_GIVEN TASK_
Arrange the lines of the records below as a numbered list, from the first line through the line containing "Open the main", inclusive, and omit any blank lines.

_RECORDS FOR THE EXERCISE_
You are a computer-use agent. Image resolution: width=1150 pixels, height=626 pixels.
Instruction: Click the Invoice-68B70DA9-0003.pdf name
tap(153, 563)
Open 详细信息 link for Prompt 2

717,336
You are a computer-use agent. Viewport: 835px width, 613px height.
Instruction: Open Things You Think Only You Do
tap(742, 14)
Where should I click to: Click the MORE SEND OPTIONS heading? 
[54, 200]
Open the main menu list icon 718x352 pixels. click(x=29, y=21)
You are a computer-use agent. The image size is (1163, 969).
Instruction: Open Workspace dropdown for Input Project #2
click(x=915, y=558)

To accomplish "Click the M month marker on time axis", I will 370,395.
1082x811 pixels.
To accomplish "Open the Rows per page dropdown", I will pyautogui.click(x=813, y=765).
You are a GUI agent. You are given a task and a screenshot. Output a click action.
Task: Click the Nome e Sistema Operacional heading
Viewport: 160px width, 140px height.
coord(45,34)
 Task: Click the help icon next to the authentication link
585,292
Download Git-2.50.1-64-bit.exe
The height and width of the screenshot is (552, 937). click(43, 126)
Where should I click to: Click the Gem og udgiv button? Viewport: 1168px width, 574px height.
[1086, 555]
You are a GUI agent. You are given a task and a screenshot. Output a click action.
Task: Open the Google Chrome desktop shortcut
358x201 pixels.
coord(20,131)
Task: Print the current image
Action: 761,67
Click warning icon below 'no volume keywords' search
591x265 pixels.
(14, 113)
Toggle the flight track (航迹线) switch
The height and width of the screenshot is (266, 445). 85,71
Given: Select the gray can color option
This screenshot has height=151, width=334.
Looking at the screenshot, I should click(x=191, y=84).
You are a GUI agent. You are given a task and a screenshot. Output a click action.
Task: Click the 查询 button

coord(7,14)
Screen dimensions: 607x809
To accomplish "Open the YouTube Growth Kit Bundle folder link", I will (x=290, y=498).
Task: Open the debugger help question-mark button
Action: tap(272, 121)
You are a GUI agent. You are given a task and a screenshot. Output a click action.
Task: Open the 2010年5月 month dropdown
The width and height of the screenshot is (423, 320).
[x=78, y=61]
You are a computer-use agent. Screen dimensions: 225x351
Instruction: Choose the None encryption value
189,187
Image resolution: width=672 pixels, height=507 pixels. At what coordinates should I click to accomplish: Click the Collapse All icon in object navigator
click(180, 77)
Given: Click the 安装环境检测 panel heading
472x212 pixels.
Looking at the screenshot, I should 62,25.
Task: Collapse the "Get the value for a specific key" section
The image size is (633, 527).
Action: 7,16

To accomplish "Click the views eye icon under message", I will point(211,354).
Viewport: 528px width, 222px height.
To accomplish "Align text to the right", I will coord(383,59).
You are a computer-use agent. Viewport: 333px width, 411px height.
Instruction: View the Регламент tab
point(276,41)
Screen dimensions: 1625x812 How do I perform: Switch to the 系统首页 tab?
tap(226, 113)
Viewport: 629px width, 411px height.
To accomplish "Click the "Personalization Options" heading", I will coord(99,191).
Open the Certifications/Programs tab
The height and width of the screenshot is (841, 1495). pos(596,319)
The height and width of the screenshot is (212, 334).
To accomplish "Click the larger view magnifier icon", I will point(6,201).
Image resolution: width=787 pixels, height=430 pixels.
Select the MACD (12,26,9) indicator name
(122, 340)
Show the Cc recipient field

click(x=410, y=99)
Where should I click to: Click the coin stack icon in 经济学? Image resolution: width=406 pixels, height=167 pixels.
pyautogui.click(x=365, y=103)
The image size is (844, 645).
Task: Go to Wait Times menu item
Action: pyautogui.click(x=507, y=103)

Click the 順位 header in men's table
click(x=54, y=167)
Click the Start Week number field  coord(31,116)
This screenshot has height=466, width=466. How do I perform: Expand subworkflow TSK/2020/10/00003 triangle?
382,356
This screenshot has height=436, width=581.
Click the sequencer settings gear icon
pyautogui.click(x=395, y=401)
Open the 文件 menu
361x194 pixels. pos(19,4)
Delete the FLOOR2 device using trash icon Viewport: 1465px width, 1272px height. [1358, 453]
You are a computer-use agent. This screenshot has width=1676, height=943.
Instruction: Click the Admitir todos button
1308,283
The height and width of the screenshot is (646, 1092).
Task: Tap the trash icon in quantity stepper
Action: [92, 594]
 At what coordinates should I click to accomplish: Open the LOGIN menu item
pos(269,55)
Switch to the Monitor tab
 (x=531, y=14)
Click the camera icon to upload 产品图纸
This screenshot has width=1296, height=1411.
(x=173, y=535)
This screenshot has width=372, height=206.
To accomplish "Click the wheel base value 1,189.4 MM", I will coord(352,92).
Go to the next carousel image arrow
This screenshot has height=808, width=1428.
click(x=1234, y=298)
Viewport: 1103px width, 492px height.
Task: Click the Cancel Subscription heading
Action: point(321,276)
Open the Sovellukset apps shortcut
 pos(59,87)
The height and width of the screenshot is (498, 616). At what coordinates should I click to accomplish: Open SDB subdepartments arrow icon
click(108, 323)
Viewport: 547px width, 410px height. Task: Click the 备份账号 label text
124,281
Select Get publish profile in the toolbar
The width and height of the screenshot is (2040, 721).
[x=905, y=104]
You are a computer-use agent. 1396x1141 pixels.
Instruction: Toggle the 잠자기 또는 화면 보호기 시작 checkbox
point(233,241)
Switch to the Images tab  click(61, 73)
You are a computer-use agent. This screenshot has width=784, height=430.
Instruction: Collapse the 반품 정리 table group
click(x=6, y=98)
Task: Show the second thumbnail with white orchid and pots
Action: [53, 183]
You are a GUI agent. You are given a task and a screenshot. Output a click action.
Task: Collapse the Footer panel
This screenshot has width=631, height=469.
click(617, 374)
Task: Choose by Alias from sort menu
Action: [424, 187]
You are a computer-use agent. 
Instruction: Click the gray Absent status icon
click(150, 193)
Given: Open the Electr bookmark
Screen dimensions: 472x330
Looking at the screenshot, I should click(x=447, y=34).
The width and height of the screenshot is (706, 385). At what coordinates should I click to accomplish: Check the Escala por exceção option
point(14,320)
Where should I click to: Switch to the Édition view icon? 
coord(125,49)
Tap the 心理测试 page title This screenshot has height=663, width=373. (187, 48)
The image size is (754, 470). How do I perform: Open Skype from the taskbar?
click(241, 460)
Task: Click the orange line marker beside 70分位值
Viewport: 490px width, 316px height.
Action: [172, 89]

_EXERCISE OUTPUT_
1. You are a computer-use agent. Image resolution: width=1150 pixels, height=626 pixels.
2. Instruction: Click the Invoice-68B70DA9-0003.pdf name
3. tap(153, 563)
4. Open 详细信息 link for Prompt 2
5. 717,336
6. You are a computer-use agent. Viewport: 835px width, 613px height.
7. Instruction: Open Things You Think Only You Do
8. tap(742, 14)
9. Where should I click to: Click the MORE SEND OPTIONS heading? 
10. [54, 200]
11. Open the main menu list icon 718x352 pixels. click(x=29, y=21)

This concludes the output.